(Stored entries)
···
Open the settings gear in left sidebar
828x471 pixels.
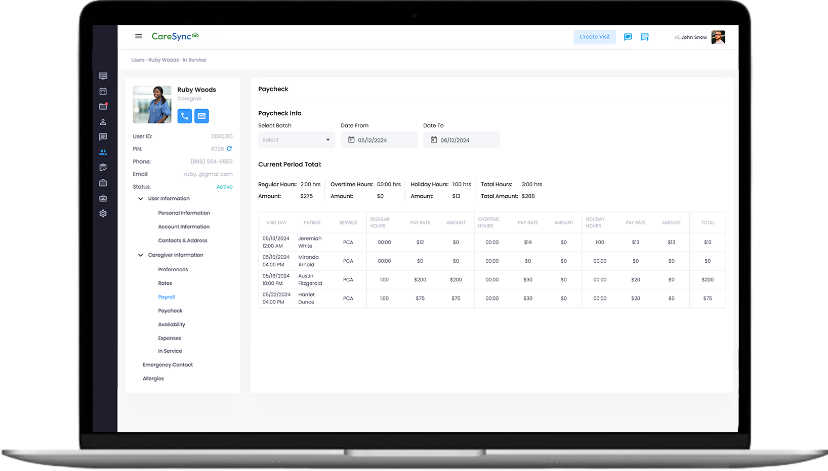pos(103,213)
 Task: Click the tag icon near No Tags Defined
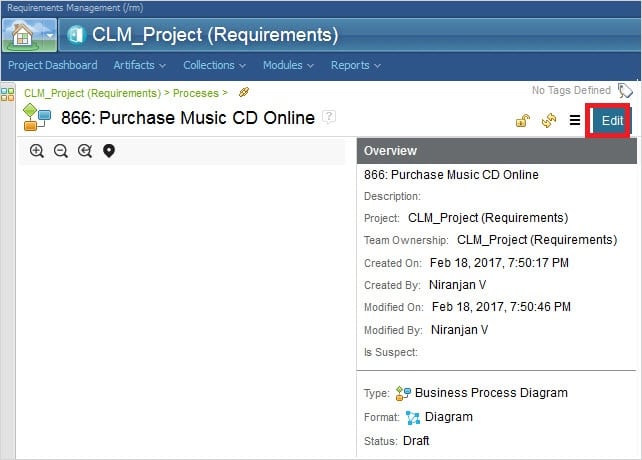626,91
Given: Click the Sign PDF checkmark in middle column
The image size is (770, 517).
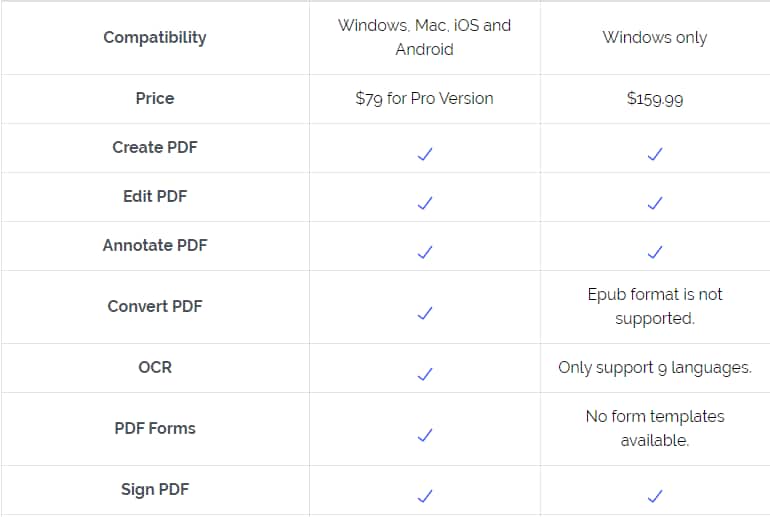Looking at the screenshot, I should [x=425, y=496].
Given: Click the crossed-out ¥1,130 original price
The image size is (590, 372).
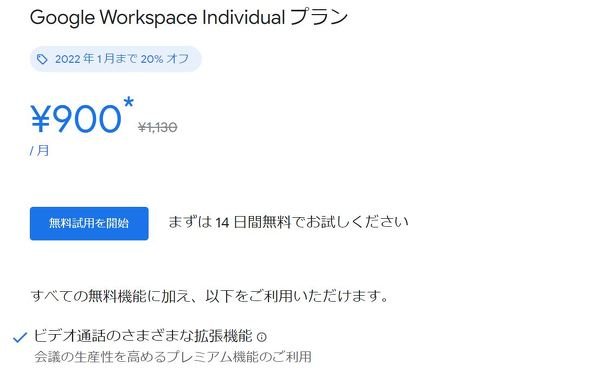Looking at the screenshot, I should [x=158, y=128].
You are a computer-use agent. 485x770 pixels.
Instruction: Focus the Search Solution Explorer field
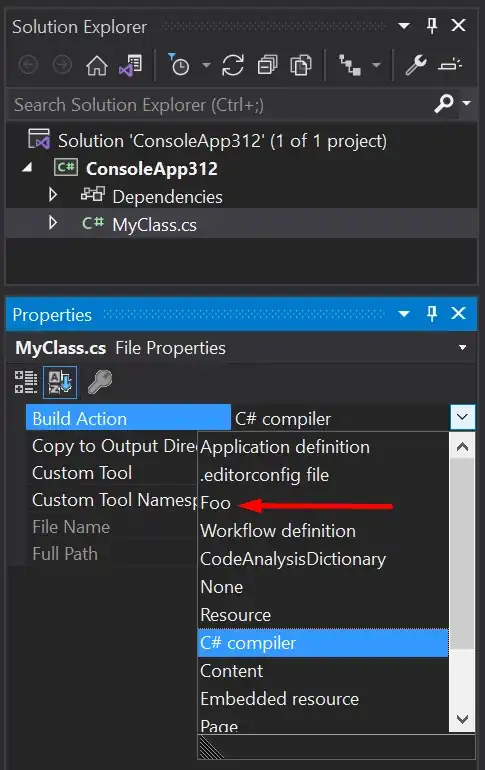tap(221, 105)
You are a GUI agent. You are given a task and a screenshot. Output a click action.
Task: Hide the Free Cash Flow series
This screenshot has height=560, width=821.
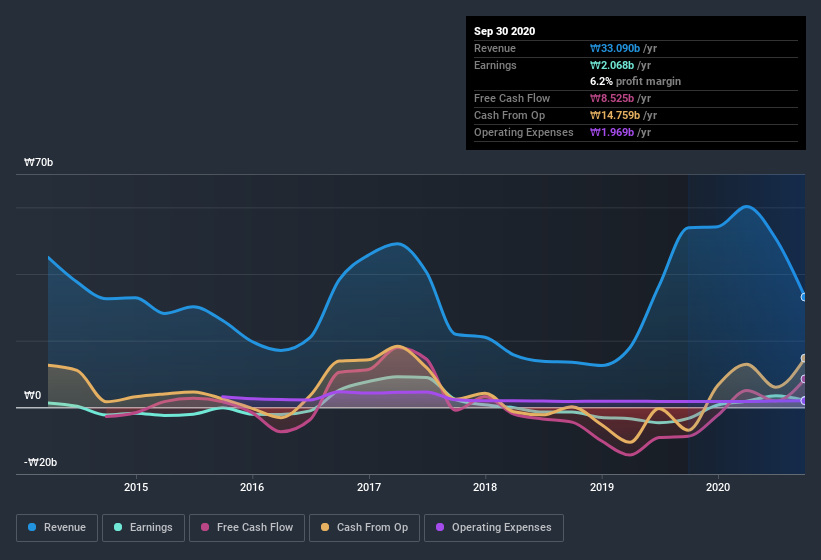coord(247,527)
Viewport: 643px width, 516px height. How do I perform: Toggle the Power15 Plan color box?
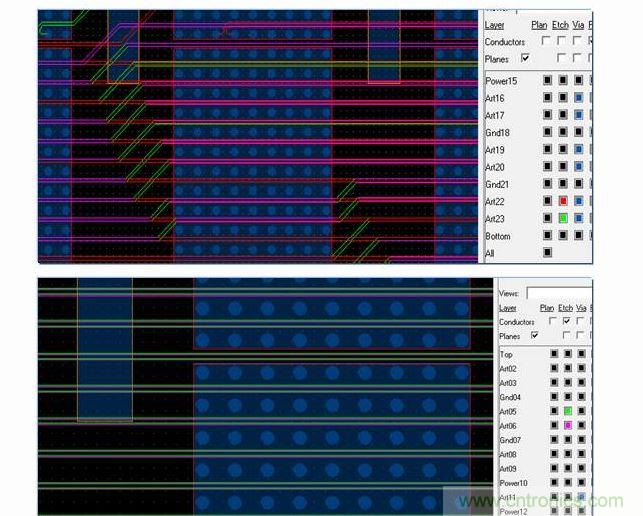click(547, 80)
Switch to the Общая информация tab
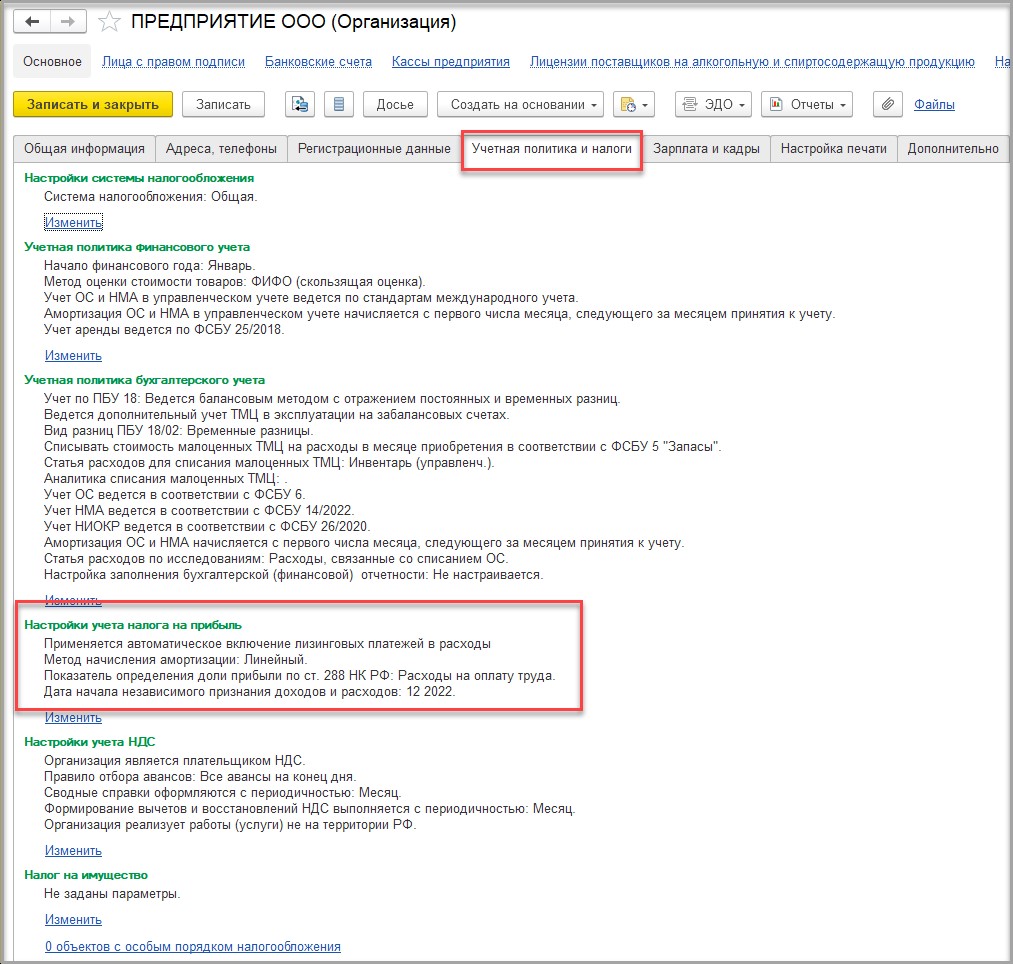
···
▶ [What the exercise asks] In the answer, include exactly the lines from the one containing "The image size is (590, 372)." through the end of the records above and no pictures at all.

▶ [Your response]
The image size is (590, 372).
Looking at the screenshot, I should [x=158, y=128].
You are a computer-use agent. 485x770 pixels.
Instruction: Focus the Search Solution Explorer field
tap(221, 105)
You are a GUI agent. You are given a task and a screenshot. Output a click action.
Task: Hide the Free Cash Flow series
This screenshot has height=560, width=821.
coord(247,527)
Viewport: 643px width, 516px height. How do I perform: Toggle the Power15 Plan color box?
click(547, 80)
Switch to the Общая информация tab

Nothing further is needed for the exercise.